Sherrerd Depue, for complainant, cited the following authorities: Garnsey v. Mundy, 24 N. J. Eq. 243; Villers v. Beaumont, 1 Vern. 100; Everitt v. Everitt, L. R. 10 Eq. 405; Wollaston v. Tribe, L. R. 9 Eq. 44; Courts v. Acworth, L. R. 8 Eq. 558; Prideaux v. Lonsdale, 1 De Gex, J. & S. 433; Hall v. Hall, L. R. 14 Eq. 365; Toker v. Toker, 3 De Gex, J. & S. 487, 489; Forshaw v. Welsby, 30 Beav. 243; Huguenin v. Baseley, 2 White & T. Lead. Cas. Eq. 550; Cooke v. Lamotte, 15 Beav. 241; Sharp v. Leach, 31 Beav. 491; Phillipson v. Kerry, 32 Beav. 628; Mulock v. Mulock, 31 N. J. Eq. 594; Anderson v. Elsworth, 7 Jur. (N. S.) 1052, 3 Giff. 154; Hoghton v. Hoghton, 15 Beav. 278; Toker v. Toker, 31 Beav. 644; Lister v. Hodgson, L. R. 4 Eq. 30; Van Houten v. Van Winkle, 46 N. J. Eq. 380, 20 Atl. 34; Martling v. Martling, 47 N. J. Eq. 122, 20 Atl. 41; Russell's Appeal, 75 Pa. 269.
John R. Hardin, for infant grandchildren.

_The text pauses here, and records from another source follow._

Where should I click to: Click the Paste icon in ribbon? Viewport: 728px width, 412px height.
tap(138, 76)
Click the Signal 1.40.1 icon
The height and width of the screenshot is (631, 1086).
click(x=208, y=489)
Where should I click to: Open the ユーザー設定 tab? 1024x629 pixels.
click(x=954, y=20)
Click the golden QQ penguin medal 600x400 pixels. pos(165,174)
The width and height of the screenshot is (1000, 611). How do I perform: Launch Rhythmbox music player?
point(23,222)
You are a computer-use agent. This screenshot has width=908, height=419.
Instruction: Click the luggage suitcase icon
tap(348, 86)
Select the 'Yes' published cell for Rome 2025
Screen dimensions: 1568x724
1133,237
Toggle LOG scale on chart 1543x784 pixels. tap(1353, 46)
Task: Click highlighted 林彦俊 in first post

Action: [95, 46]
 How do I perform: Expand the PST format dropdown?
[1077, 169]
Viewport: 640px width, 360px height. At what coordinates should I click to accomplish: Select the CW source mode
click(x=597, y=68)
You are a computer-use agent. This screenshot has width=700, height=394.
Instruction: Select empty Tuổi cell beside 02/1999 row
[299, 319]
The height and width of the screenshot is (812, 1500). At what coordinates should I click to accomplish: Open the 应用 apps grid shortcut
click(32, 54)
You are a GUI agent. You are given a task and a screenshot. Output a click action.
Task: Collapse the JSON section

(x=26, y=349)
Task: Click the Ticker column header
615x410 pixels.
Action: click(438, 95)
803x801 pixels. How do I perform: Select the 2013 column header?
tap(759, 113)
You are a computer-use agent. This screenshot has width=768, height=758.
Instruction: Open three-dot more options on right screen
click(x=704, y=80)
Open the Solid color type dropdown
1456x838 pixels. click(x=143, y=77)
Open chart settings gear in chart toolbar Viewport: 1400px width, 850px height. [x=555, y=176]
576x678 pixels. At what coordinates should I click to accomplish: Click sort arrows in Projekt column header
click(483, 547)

PITNEY, V. C. (after stating the facts). Both the grounds upon which the complainant asks relief are fully sustained by the proofs. The case is free from any trace of undue influence or imposition. The settlor's disappointment is due entirely to oversight and inadvertence. Nevertheless, I think she is clearly entitled to the relief prayed for. I deem it unnecessary to go through the exhaustive list of authorities cited at the argument They fully sustain the complainant's position, and I have only to refer, in addition, to Hall v. Ofterson, 52 N. J. Eq. 522, 28 Atl. 907, which seems to be somewhat in point, and White v. White (N. J. Ch.) 45 Atl. 767. I put my decision upon the ground that the settlor did not understand that she could not revoke the deed of settlement at her pleasure, and, further, "did not understand and realize its practical effect and consequences in all directions." I will advise a decree annulling the deed, except so far as it has been already acted upon in good faith, and to such an extent as that the affair cannot be restored to its former condition.